Metadata harvesters¶

Project-level Metadata¶

The Project-level Metadata level is related to the main CAGS interface website from which metadata are harvested through the online submission form. It collects metadata (derived and expended from Dublin Core metadata) which incorporates a number of descriptive and resource discovery focused elements describing either a scientific communication, a notebook and a dataset independently or jointly.

File-level Metadata¶

The File-level Metadata is a gui designed to help with the initial preparation of one geophysical dataset. Starting from one or multiple input directories, a cleanly structured output directory is generated (without deleting any input files). Generate suitable metadata from user input and write this metadata into the directory structure, making it ready for further distribution.

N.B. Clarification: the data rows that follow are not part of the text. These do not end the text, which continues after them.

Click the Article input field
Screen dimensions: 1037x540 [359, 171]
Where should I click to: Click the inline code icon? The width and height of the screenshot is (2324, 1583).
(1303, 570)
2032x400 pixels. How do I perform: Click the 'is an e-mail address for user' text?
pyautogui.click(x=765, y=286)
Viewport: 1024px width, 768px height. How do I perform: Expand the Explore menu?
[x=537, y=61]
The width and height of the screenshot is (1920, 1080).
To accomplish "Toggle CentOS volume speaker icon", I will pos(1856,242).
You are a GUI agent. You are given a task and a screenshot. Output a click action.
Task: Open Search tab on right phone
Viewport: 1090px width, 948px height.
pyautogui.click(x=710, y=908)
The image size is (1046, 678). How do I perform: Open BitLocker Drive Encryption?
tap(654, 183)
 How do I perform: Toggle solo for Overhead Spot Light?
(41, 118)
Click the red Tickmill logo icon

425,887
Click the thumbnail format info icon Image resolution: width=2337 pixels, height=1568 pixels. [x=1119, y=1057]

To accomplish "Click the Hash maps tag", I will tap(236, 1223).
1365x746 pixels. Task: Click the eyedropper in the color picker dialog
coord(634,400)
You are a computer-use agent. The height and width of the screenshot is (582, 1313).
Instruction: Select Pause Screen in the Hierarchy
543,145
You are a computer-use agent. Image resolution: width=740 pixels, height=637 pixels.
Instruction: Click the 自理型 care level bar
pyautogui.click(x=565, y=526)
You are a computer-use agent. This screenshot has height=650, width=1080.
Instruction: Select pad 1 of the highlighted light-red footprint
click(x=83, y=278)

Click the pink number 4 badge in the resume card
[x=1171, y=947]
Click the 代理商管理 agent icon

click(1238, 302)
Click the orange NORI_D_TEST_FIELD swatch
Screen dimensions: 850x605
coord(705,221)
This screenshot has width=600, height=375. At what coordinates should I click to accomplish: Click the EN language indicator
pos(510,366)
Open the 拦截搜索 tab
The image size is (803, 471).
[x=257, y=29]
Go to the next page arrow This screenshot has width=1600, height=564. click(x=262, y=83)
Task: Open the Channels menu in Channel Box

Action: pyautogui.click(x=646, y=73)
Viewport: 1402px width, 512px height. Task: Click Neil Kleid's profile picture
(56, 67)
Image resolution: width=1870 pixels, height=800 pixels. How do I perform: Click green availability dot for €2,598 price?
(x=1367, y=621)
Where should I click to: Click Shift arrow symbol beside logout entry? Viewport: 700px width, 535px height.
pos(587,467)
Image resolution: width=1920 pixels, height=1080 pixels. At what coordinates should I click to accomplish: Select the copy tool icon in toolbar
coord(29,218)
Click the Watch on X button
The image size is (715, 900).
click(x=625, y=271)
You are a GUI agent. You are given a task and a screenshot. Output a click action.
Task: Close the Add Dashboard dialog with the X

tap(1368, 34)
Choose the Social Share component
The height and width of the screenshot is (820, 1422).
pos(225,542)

geophysical Metadata Management using a Juypter Notebook

Fig. 1 Geophysical Metadata Management using a Juypter Notebook <https://github.com/m-weigand/geometadp.git>

Data management¶

Requirement to publish to the CAGS¶

Make sure you have the publication rights for the data, using dedicated repositories such as Zenodo or other licensing schemes (e.g., Creative Commons licenses; https://creativecommons.org/share-your-work/licensingtypes-examples/);
All datasets must include a README in the root directory;
Adding metadata about your dataset is required.

Data package linter¶

Workflow for preparing a dataset¶

Sort data into subdirectories.
Write an ASCII ‘Readme’ file which states the basic characteristics of the datasets (settings, procedures, etc);
Identify the used data formats and check if they are documented/importable by available free software;
Formulate a JSON formatted metadata file following one of our metadata standards using geometadp
Upload the dataset to a data repository;
Register with CAGS (using the form or by opening a tasks tracker on the github repository e.g. via github-issue).